_MATERIAL SUPPLIED_:
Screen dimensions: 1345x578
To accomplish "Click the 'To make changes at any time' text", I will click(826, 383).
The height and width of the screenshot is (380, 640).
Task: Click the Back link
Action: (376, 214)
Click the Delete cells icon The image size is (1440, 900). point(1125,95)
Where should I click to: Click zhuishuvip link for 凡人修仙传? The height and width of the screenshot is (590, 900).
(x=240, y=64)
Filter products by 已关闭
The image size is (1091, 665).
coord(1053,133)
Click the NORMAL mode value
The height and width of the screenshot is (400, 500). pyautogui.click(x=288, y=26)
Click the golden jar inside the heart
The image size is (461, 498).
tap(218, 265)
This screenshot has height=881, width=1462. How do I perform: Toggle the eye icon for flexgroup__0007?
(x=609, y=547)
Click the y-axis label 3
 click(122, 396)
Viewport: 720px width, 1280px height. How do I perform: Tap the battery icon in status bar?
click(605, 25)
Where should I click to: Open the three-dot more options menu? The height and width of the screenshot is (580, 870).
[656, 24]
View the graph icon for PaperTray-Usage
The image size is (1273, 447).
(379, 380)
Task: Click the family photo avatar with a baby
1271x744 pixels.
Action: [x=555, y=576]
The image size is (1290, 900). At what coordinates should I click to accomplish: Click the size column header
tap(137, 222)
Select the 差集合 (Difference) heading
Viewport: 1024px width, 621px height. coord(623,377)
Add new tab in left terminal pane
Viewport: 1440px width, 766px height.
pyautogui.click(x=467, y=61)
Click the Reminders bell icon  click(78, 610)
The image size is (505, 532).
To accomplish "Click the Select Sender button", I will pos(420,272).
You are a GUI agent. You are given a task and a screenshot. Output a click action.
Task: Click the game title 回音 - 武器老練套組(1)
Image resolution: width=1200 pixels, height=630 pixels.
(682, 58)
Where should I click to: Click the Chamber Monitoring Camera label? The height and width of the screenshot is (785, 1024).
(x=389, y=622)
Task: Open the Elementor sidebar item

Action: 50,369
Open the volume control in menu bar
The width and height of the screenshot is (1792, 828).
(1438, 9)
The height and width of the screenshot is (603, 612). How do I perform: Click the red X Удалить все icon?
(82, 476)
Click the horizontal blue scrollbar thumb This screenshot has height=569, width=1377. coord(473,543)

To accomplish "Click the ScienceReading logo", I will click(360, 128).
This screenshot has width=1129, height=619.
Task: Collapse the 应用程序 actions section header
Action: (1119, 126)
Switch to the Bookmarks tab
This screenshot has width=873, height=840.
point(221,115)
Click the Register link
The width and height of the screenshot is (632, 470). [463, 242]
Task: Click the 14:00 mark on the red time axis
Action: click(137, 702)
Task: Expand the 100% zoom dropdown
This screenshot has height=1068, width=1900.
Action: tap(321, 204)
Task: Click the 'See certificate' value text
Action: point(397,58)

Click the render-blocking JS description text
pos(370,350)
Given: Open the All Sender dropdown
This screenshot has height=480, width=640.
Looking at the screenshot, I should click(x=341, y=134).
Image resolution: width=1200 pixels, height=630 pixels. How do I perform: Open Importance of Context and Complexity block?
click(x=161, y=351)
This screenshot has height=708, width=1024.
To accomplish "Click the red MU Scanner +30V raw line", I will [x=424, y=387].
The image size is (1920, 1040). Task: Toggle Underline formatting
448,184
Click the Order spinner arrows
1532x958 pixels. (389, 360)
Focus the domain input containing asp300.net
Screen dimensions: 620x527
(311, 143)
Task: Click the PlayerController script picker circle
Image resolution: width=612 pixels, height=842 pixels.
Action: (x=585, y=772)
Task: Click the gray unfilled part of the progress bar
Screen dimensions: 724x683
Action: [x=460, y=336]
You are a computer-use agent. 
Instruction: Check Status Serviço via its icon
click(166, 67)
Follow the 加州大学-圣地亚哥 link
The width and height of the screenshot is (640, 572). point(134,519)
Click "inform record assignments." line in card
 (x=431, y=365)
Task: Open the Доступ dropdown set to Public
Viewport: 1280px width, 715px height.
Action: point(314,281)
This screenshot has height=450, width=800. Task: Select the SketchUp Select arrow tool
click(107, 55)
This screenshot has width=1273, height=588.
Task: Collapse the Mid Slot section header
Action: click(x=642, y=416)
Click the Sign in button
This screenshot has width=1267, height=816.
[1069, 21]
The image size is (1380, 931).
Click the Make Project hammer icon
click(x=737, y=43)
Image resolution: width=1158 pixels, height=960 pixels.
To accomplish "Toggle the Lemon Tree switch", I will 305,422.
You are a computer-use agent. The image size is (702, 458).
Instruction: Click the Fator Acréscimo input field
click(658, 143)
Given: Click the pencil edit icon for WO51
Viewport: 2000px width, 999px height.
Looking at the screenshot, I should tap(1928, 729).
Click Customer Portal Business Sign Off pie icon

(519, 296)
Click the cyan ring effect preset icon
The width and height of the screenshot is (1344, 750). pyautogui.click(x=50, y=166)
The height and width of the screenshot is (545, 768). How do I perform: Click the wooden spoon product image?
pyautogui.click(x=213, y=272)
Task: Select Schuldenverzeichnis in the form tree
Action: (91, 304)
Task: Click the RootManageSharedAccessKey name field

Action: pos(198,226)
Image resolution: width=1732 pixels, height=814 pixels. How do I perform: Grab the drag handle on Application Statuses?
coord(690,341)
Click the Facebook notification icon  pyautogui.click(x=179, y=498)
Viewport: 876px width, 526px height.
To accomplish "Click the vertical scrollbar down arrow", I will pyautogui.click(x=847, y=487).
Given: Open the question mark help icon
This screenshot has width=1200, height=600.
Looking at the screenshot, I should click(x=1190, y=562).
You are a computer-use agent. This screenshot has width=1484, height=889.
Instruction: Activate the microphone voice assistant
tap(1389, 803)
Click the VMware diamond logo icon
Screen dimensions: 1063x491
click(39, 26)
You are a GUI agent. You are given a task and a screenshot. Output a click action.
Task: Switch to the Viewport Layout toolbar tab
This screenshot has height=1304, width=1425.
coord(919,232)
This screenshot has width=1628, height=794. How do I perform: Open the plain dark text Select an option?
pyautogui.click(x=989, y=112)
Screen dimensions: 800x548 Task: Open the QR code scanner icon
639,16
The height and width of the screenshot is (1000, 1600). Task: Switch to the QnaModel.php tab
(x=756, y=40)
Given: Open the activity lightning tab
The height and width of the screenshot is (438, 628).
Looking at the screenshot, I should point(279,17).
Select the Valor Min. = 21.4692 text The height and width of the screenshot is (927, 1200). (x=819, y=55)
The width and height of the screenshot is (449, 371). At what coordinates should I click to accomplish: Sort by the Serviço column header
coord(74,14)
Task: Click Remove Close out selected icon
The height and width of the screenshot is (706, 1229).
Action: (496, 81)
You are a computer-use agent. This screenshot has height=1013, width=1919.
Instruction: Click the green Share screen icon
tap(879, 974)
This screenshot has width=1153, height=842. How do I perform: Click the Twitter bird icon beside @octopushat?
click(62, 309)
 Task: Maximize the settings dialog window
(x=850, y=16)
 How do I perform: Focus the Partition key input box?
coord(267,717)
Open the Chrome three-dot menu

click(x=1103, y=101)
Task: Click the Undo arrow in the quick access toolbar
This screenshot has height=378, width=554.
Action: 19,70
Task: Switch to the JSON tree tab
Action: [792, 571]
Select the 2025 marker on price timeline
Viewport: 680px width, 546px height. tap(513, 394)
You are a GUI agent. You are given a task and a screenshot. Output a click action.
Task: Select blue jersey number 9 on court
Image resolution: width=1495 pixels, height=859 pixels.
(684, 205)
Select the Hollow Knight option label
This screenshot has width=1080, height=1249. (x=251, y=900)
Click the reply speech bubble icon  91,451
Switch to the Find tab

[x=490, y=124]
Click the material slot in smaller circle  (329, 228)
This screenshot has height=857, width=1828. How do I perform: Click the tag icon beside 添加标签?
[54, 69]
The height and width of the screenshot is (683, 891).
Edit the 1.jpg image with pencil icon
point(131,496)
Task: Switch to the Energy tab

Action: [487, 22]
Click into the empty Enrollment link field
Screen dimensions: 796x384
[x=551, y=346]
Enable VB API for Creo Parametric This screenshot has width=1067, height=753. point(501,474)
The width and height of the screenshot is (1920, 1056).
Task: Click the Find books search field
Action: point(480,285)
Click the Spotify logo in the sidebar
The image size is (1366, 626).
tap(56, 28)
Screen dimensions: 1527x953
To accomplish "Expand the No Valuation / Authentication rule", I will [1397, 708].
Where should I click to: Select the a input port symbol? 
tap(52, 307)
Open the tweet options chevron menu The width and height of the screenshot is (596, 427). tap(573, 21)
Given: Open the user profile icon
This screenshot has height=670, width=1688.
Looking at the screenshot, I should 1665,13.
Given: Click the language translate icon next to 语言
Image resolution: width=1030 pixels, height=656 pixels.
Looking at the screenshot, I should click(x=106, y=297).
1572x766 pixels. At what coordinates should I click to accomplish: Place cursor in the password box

_THE PROBLEM_: Reproduce word for word the lines of the records above, beginning at the first and ending with the line where "Task: Click the family" appears, and nothing past it.

_WRITTEN SOLUTION_:
Screen dimensions: 1345x578
To accomplish "Click the 'To make changes at any time' text", I will click(826, 383).
The height and width of the screenshot is (380, 640).
Task: Click the Back link
Action: (376, 214)
Click the Delete cells icon The image size is (1440, 900). point(1125,95)
Where should I click to: Click zhuishuvip link for 凡人修仙传? The height and width of the screenshot is (590, 900).
(x=240, y=64)
Filter products by 已关闭
The image size is (1091, 665).
coord(1053,133)
Click the NORMAL mode value
The height and width of the screenshot is (400, 500). pyautogui.click(x=288, y=26)
Click the golden jar inside the heart
The image size is (461, 498).
tap(218, 265)
This screenshot has height=881, width=1462. How do I perform: Toggle the eye icon for flexgroup__0007?
(x=609, y=547)
Click the y-axis label 3
 click(122, 396)
Viewport: 720px width, 1280px height. How do I perform: Tap the battery icon in status bar?
click(605, 25)
Where should I click to: Open the three-dot more options menu? The height and width of the screenshot is (580, 870).
[656, 24]
View the graph icon for PaperTray-Usage
The image size is (1273, 447).
(379, 380)
Task: Click the family photo avatar with a baby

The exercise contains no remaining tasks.